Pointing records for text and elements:
------------------------------------------------------------------------

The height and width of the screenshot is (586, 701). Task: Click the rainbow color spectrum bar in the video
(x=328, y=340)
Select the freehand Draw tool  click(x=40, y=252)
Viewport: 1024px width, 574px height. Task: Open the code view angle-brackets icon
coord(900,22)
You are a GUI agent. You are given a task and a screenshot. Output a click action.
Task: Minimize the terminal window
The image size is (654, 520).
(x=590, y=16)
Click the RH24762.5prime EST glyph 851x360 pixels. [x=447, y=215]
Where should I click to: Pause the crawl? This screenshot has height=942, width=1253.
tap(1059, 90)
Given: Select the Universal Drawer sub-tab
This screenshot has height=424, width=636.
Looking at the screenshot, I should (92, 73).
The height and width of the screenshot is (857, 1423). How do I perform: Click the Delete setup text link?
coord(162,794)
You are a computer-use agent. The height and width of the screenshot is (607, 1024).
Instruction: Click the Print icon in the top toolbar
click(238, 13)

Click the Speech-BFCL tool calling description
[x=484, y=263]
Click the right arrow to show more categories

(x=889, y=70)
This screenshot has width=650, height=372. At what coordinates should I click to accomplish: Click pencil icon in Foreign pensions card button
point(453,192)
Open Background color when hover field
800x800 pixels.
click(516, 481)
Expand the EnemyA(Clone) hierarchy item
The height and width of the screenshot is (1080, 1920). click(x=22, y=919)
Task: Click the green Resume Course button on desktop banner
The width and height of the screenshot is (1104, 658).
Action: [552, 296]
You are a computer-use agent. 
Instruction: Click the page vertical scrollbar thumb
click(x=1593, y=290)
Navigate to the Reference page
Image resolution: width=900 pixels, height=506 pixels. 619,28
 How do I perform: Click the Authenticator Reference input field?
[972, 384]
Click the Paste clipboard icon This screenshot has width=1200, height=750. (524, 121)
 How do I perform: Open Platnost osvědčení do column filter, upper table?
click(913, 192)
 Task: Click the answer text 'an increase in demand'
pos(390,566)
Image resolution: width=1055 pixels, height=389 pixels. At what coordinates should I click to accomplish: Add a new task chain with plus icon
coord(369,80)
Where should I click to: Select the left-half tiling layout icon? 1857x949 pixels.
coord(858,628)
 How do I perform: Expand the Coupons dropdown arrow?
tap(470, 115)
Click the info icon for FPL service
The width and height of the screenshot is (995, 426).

------------------------------------------------------------------------

**TASK GOAL**: Swap "How do I perform" for "How can I do" throughout the records above, and give every line again with nothing else changed.

**RESULT**:
The height and width of the screenshot is (586, 701). Task: Click the rainbow color spectrum bar in the video
(x=328, y=340)
Select the freehand Draw tool  click(x=40, y=252)
Viewport: 1024px width, 574px height. Task: Open the code view angle-brackets icon
coord(900,22)
You are a GUI agent. You are given a task and a screenshot. Output a click action.
Task: Minimize the terminal window
The image size is (654, 520).
(x=590, y=16)
Click the RH24762.5prime EST glyph 851x360 pixels. [x=447, y=215]
Where should I click to: Pause the crawl? This screenshot has height=942, width=1253.
tap(1059, 90)
Given: Select the Universal Drawer sub-tab
This screenshot has height=424, width=636.
Looking at the screenshot, I should (92, 73).
The height and width of the screenshot is (857, 1423). How can I do: Click the Delete setup text link?
coord(162,794)
You are a computer-use agent. The height and width of the screenshot is (607, 1024).
Instruction: Click the Print icon in the top toolbar
click(238, 13)

Click the Speech-BFCL tool calling description
[x=484, y=263]
Click the right arrow to show more categories

(x=889, y=70)
This screenshot has width=650, height=372. At what coordinates should I click to accomplish: Click pencil icon in Foreign pensions card button
point(453,192)
Open Background color when hover field
800x800 pixels.
click(516, 481)
Expand the EnemyA(Clone) hierarchy item
The height and width of the screenshot is (1080, 1920). click(x=22, y=919)
Task: Click the green Resume Course button on desktop banner
The width and height of the screenshot is (1104, 658).
Action: [552, 296]
You are a computer-use agent. 
Instruction: Click the page vertical scrollbar thumb
click(x=1593, y=290)
Navigate to the Reference page
Image resolution: width=900 pixels, height=506 pixels. 619,28
 How can I do: Click the Authenticator Reference input field?
[972, 384]
Click the Paste clipboard icon This screenshot has width=1200, height=750. (524, 121)
 How can I do: Open Platnost osvědčení do column filter, upper table?
click(913, 192)
 Task: Click the answer text 'an increase in demand'
pos(390,566)
Image resolution: width=1055 pixels, height=389 pixels. At what coordinates should I click to accomplish: Add a new task chain with plus icon
coord(369,80)
Where should I click to: Select the left-half tiling layout icon? 1857x949 pixels.
coord(858,628)
 How can I do: Expand the Coupons dropdown arrow?
tap(470, 115)
Click the info icon for FPL service
The width and height of the screenshot is (995, 426).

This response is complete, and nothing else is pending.